▸ Work item
For this task, every record below must be reproduced exactly.

▸ Records to process
◇ ◇ ◇ ◇ ◇ ◇ ◇
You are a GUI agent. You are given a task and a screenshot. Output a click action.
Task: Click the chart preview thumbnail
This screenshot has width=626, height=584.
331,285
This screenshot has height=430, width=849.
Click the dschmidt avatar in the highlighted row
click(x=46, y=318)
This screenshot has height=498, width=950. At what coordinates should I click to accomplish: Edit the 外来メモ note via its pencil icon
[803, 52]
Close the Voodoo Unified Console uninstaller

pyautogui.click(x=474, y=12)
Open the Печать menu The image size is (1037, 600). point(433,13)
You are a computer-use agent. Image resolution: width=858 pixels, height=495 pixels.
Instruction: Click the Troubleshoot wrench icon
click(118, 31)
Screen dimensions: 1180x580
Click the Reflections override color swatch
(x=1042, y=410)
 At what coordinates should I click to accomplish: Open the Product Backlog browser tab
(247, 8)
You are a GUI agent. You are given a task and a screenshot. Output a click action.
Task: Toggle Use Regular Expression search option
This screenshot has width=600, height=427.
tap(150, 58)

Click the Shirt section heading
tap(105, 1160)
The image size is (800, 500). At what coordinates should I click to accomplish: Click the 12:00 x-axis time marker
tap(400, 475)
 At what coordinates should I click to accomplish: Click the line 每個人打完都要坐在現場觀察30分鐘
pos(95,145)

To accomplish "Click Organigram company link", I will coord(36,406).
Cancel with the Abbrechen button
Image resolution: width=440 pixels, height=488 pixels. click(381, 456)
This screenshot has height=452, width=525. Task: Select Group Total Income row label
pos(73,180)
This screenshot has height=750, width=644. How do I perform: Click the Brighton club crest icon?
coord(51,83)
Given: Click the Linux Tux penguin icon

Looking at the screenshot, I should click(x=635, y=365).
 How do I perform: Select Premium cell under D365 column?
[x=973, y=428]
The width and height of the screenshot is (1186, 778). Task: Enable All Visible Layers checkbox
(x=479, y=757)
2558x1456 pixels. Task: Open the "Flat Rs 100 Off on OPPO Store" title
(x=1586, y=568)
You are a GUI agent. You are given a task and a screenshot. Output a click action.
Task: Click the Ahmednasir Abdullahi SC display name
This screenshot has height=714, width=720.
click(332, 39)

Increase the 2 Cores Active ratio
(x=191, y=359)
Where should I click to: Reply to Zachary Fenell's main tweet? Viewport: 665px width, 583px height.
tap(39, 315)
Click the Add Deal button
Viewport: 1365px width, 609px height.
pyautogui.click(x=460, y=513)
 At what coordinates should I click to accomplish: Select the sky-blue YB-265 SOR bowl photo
◇ ◇ ◇ ◇ ◇ ◇ ◇
▸ Response below
You are a GUI agent. You are given a task and a screenshot. Output a click action.
Task: Click the chart preview thumbnail
This screenshot has width=626, height=584.
331,285
This screenshot has height=430, width=849.
Click the dschmidt avatar in the highlighted row
click(x=46, y=318)
This screenshot has height=498, width=950. At what coordinates should I click to accomplish: Edit the 外来メモ note via its pencil icon
[803, 52]
Close the Voodoo Unified Console uninstaller

pyautogui.click(x=474, y=12)
Open the Печать menu The image size is (1037, 600). point(433,13)
You are a computer-use agent. Image resolution: width=858 pixels, height=495 pixels.
Instruction: Click the Troubleshoot wrench icon
click(118, 31)
Screen dimensions: 1180x580
Click the Reflections override color swatch
(x=1042, y=410)
 At what coordinates should I click to accomplish: Open the Product Backlog browser tab
(247, 8)
You are a GUI agent. You are given a task and a screenshot. Output a click action.
Task: Toggle Use Regular Expression search option
This screenshot has width=600, height=427.
tap(150, 58)

Click the Shirt section heading
tap(105, 1160)
The image size is (800, 500). At what coordinates should I click to accomplish: Click the 12:00 x-axis time marker
tap(400, 475)
 At what coordinates should I click to accomplish: Click the line 每個人打完都要坐在現場觀察30分鐘
pos(95,145)

To accomplish "Click Organigram company link", I will coord(36,406).
Cancel with the Abbrechen button
Image resolution: width=440 pixels, height=488 pixels. click(381, 456)
This screenshot has height=452, width=525. Task: Select Group Total Income row label
pos(73,180)
This screenshot has height=750, width=644. How do I perform: Click the Brighton club crest icon?
coord(51,83)
Given: Click the Linux Tux penguin icon

Looking at the screenshot, I should click(x=635, y=365).
 How do I perform: Select Premium cell under D365 column?
[x=973, y=428]
The width and height of the screenshot is (1186, 778). Task: Enable All Visible Layers checkbox
(x=479, y=757)
2558x1456 pixels. Task: Open the "Flat Rs 100 Off on OPPO Store" title
(x=1586, y=568)
You are a GUI agent. You are given a task and a screenshot. Output a click action.
Task: Click the Ahmednasir Abdullahi SC display name
This screenshot has height=714, width=720.
click(332, 39)

Increase the 2 Cores Active ratio
(x=191, y=359)
Where should I click to: Reply to Zachary Fenell's main tweet? Viewport: 665px width, 583px height.
tap(39, 315)
Click the Add Deal button
Viewport: 1365px width, 609px height.
pyautogui.click(x=460, y=513)
 At what coordinates should I click to accomplish: Select the sky-blue YB-265 SOR bowl photo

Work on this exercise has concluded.